### ACTION ITEM
The reply should hold nothing except the lines from the one with "How do I perform: Select" through the end of the entries, duplicated exactly and with no pictures.

### DATA FOR REVIEW
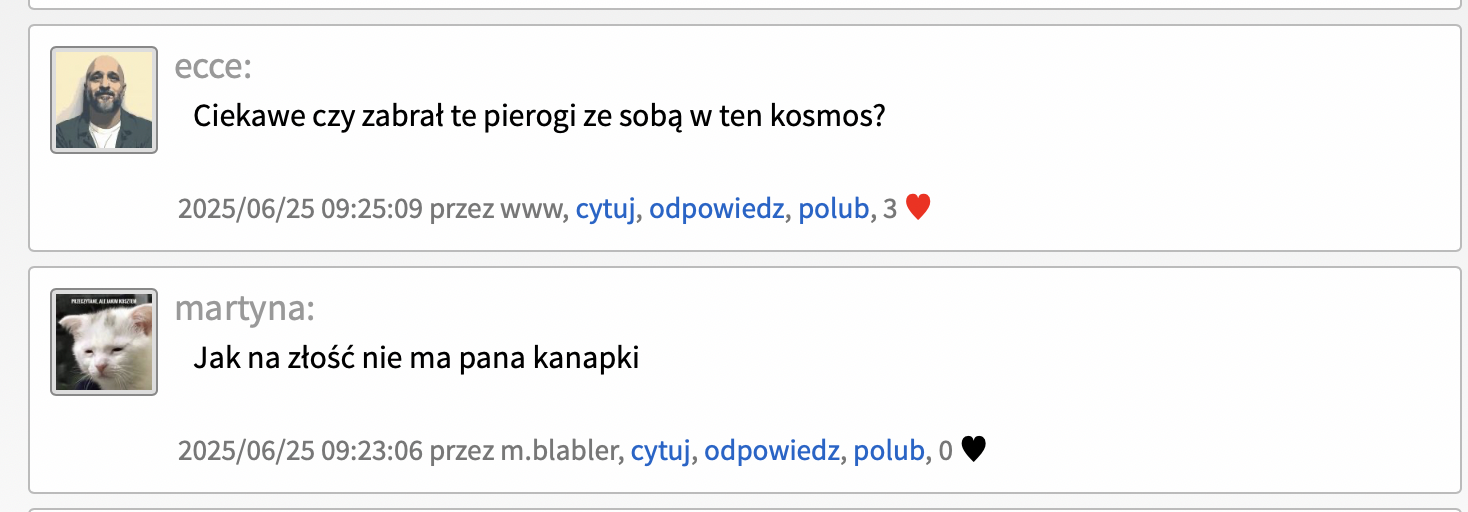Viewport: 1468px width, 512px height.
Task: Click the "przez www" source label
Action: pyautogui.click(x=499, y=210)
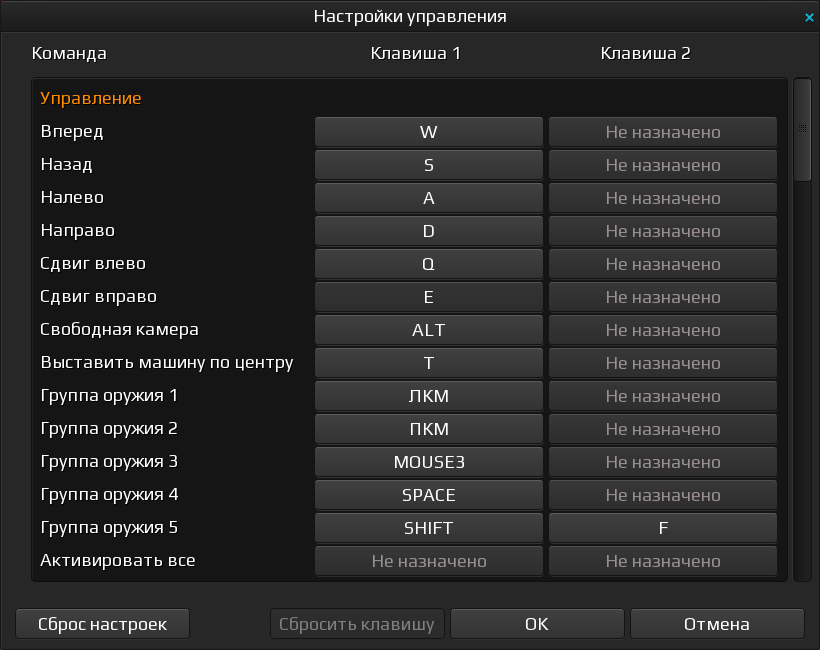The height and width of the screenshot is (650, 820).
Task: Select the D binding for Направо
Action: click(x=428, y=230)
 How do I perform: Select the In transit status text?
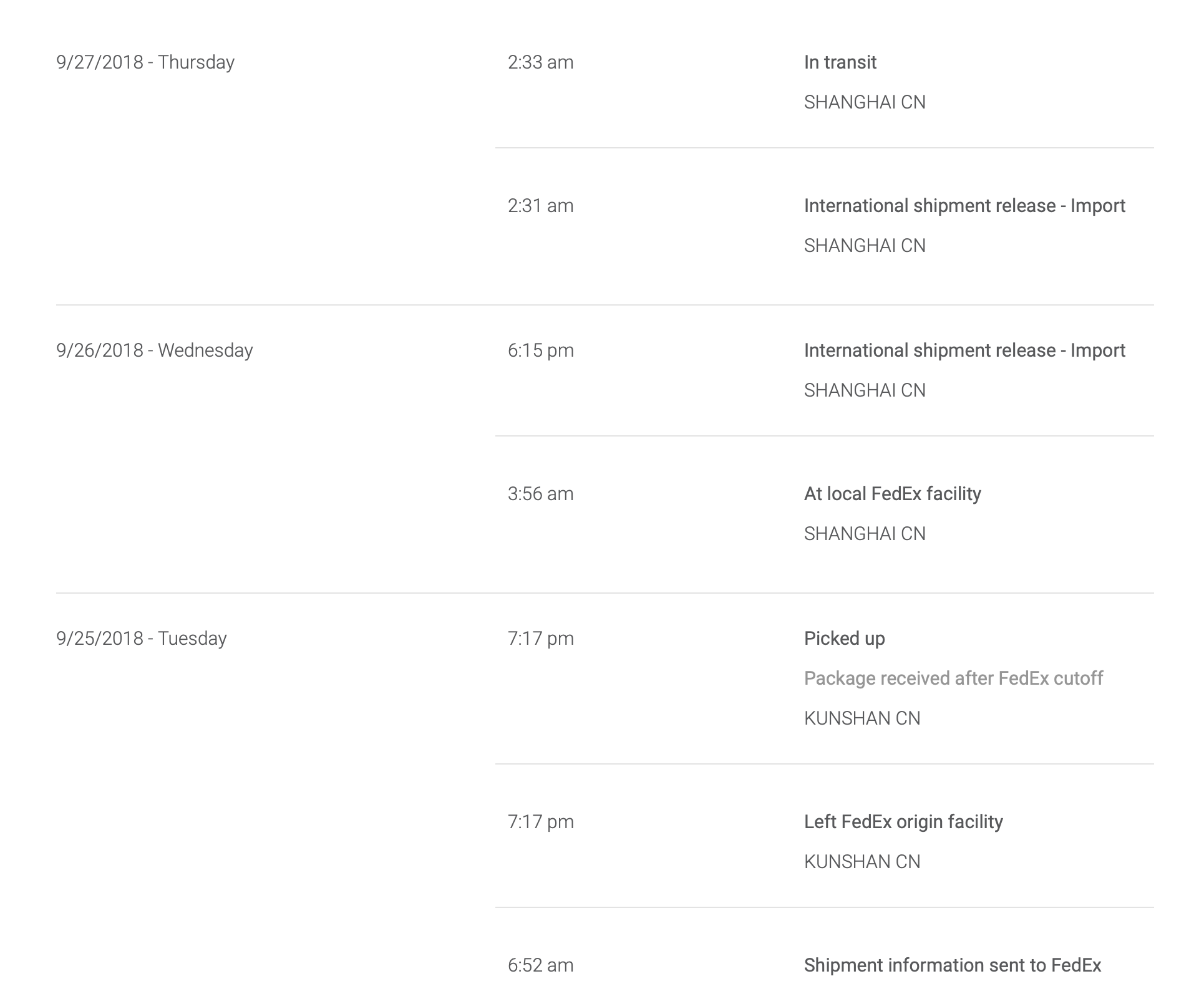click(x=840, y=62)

### FINISHED EXERCISE
 How do I perform: Select the In transit status text?
click(x=840, y=62)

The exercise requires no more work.